A voir, l'église de Saint-Eloi (XVII-XVIIIème siècle), la fontaine Saint-Eloi (1666), et un panorama unique sur Brest et sa rade.
Cette petite agglomération est le centre d'un camp retranché où s'entassent des établissements militaires de tous les âges et de toutes les nations.
Ce verrou de la rade de Brest a été l'objet, au cours des siècles, de toutes les convoitises des états-majors français, espagnols, anglais et dernièrement, allemands.

La pointe des Espagnols
Ce vocable rappelle la bataille qui, en 1594, opposa les Espagnols, désireux de s'installer à Brest, et les troupes françaises de Henri IV, alliées aux troupes anglaises de la reine Elisabeth.
Ce fut une longue et rude bataille, qui se termina par la défaite des Espagnols.
Des restes de fortifications militaires sont accessibles par la route côtière : Fort de la Pointe des Espagnols, sites de Cornouaille, des
Capucins, de la Fraternité.

LE FORT DE LA FRATERNITÉ
(extrait de "ROSCANVEL" par Marcel Burel)
Le système imaginé dès 1683 par Vauban pour défendre la presqu'ile de Roscanvel comportait une faille: la crique de la Fraternité, dans laquelle des troupes entraînées, venues en chaloupes de navires mouillés en baie de Camaret, pouvaient débarquer avant de prendre à revers les défenses de Quélern.

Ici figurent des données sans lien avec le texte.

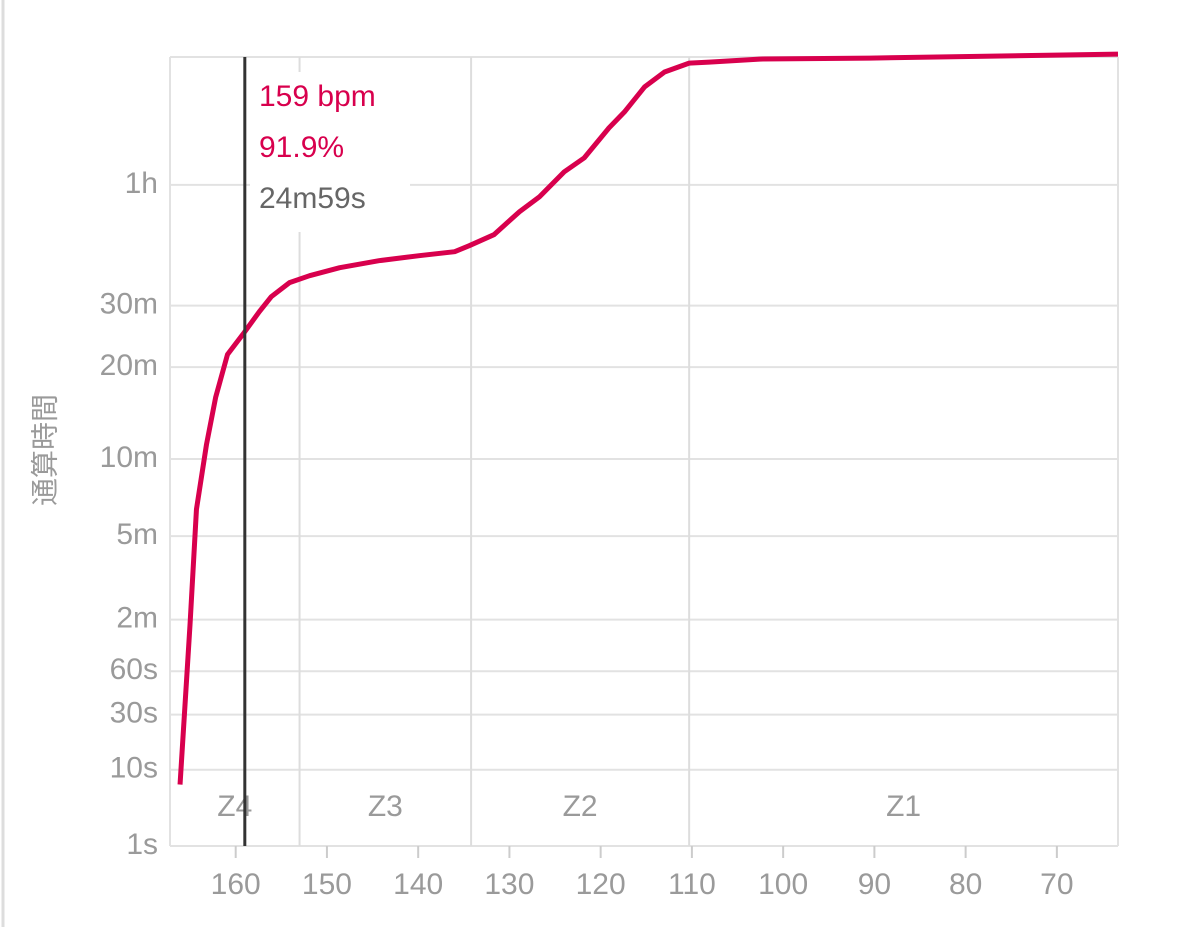  I want to click on y-tick-label: 20m, so click(129, 366).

Pendant la Révolution française, on remédia à cette faiblesse en construisant un ouvrage qui emprunta son nom à la célèbre devise de la jeune République. II comprenait des bâtiments à usage de la garnison, un magasin à poudre et une batterie tournée vers la baie de Camaret pour interdire le mouillage des navires ennemis.
Désaffecté vers 1870, I'ouvrage fut d'abord utilisé par les Dauvrat, propriétaires des fours à chaux, pour y entreposer le bois nécessaire au chauffage ainsi que les barils de chaux.
A la veille de la première guerre mondiale, la famille Soubigou assurait le gardiennage des bâtiments. Laissé quelques années plus tard sans surveillance, I'ouvrage fut démantelé par des particuliers soucieux de se procurer à bon prix des pierres à bâtir.
Le four à chaux, que I'on aperçoit en contrebas, fut construit vers 1800, par la famille Rideau. Un filon de roches calcaires, qui affleure à proximité, rendait aisée I'alimentation du four, que l'on éteignit définitivement vers 1875.